Estimated frequency of B-chromosomes and population density of Astyanax scabripinnis paranae in a small stream

Porto-Foresti, Fábio; Oliveira, Claudio; Maistro, Edson Luis; Foresti, Fausto

doi:10.1590/S0100-84551997000300004

Abstracts

A study was made of the frequency of B-chromosomes and the population density of Astyanax scabripinnis paranae (Pisces, Characidae, Tetragonopterinae) from three stretches of the Cascatinha stream (Botucatu, SP). In the first stretch the population was estimated to be about 212 individuals and among 35 karyotyped specimens, 23 carried one macro B-chromosome; in the second stretch the population was estimated to be about 650 individuals and among 20 specimens karyotyped, two possessed one macro B-chromosome; in the third stretch the population was estimated to be about 107 individuals and among 10 specimens karyotyped, one carried one macro B-chromosome. A significant difference was observed in the frequency of macro B-chromosomes in females (57%) and males (8.7%) (P = 0.0001). These data suggest that the B-chromosome frequency and the populational density are not directly related. The hypothesis of the existence of some adaptive effect conferred by the B-chromosomes to the specimens from the first stretch of the Cascatinha stream is presented and discussed

Um estudo comparativo foi realizado em exemplares de Astyanax scabripinnis paranae, envolvendo a freqüência de indivíduos portadores de cromossomos B e a densidade populacional desta espécie em três trechos consecutivos do córrego da Cascatinha (Botucatu, SP). No primeiro trecho, a população foi estimada em cerca de 212 indivíduos e, entre os 35 espécimes cariotipados, 23 (65,7%) apresentaram um macrocromossomo B; no segundo trecho, a população foi estimada em cerca de 650 indivíduos e, entre os 20 espécimes cariotipados, 2 (10%) apresentaram um macrocromossomo B; no terceiro trecho, a população foi estimada em cerca de 107 indivíduos e, entre os 10 espécimes cariotipados, 1 (10%) apresentou um macrocromossomo B. Uma diferença significativa foi observada na freqüência do cromossomo B presente nas fêmeas (57,1%) em relação aos machos (8,7%) (P = 0,0001). Esses dados sugerem que a freqüência de cromossomos B e a densidade populacional não estão diretamente relacionadas. A hipótese de ocorrência de algum efeito adaptativo conferido pelos cromossomos B aos peixes do primeiro trecho do córrego da Cascatinha é apresentada e discutida

Estimated frequency of B-chromosomes and population density of Astyanax scabripinnis paranae in a small stream

Fábio Porto-Foresti¹, Claudio Oliveira¹, Edson Luis Maistro² and Fausto Foresti¹

¹Departamento de Morfologia, Instituto de Biociências,

UNESP, Campus de Botucatu, 18618-000 Botucatu, SP, Brasil and

Centro de Aqüicultura da UNESP. Send correspondence to C.O.
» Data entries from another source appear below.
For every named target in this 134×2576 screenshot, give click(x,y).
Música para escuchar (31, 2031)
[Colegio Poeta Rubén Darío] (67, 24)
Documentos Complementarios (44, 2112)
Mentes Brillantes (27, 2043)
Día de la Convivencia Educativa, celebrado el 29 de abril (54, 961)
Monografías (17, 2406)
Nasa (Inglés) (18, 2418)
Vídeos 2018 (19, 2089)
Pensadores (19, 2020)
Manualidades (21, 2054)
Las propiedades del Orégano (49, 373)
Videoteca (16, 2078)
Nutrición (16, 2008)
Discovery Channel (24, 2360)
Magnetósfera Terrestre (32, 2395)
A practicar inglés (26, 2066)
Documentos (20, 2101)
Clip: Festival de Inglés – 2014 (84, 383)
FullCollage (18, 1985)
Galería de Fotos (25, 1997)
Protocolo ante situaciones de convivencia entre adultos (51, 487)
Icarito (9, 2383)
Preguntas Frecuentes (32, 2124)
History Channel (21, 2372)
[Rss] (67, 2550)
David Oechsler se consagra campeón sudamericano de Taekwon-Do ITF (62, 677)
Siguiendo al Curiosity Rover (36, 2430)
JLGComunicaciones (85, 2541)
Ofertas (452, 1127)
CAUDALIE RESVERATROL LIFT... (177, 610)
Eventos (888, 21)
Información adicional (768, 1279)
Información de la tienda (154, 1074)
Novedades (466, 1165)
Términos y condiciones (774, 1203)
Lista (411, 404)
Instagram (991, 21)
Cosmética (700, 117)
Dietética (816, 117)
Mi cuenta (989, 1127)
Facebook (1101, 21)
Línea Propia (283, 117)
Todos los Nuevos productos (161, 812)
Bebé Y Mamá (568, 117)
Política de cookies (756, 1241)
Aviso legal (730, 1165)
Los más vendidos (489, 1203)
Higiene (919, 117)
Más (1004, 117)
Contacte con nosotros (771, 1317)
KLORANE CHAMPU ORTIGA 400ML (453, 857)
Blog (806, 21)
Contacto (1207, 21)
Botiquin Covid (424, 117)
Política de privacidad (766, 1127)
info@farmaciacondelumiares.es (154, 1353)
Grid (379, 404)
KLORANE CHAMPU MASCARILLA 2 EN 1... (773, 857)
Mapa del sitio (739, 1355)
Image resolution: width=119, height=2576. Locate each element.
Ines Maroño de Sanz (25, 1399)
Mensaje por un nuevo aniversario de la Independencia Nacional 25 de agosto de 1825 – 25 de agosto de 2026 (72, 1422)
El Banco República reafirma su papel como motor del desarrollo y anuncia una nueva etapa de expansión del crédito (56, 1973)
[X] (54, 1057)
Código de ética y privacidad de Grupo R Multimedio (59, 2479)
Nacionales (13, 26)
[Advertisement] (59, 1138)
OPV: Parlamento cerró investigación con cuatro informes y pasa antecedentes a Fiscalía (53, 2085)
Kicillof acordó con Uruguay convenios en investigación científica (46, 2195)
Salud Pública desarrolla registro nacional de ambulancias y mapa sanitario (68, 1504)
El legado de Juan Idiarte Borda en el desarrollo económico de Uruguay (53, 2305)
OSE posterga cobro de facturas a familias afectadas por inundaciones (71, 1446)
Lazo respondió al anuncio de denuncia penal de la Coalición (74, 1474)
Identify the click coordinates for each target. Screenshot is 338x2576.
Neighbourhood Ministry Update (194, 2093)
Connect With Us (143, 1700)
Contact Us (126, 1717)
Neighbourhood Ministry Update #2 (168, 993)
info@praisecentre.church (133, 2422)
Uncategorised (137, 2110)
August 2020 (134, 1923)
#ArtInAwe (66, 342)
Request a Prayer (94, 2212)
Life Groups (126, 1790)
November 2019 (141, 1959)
²Departamento de Biologia, Instituto de Ciência Químicas e Farmacêuticas,

Universidade de Alfenas, 37130-000 Alfenas, MG, Brasil.

ABSTRACT

A study was made of the frequency of B-chromosomes and the population density of Astyanax scabripinnis paranae (Pisces, Characidae, Tetragonopterinae) from three stretches of the Cascatinha stream (Botucatu, SP). In the first stretch the population was estimated to be about 212 individuals and among 35 karyotyped specimens, 23 carried one macro B-chromosome; in the second stretch the population was estimated to be about 650 individuals and among 20 specimens karyotyped, two possessed one macro B-chromosome; in the third stretch the population was estimated to be about 107 individuals and among 10 specimens karyotyped, one carried one macro B-chromosome. A significant difference was observed in the frequency of macro B-chromosomes in females (57%) and males (8.7%) (P = 0.0001). These data suggest that the B-chromosome frequency and the populational density are not directly related. The hypothesis of the existence of some adaptive effect conferred by the B-chromosomes to the specimens from the first stretch of the Cascatinha stream is presented and discussed.

INTRODUCTION

The species Astyanax scabripinnis presents several interesting peculiarities for evolutionary studies, i.e., a large number of subspecies described (Fowler, 1948), geographic distribution restricted to the headwaters of small streams (Gomes and Azevedo, 1960), phenotypic plasticity (Moreira-Filho and Bertollo, 1991; Maistro, 1991), and high chromosomal diversity (see references in Souza et al., 1995). Moreover, some local populations have a high incidence of individuals carrying macro B-chromosomes (Salvador and Moreira-Filho, 1992; Maistro et al., 1994; Vicente et al., 1996; among others).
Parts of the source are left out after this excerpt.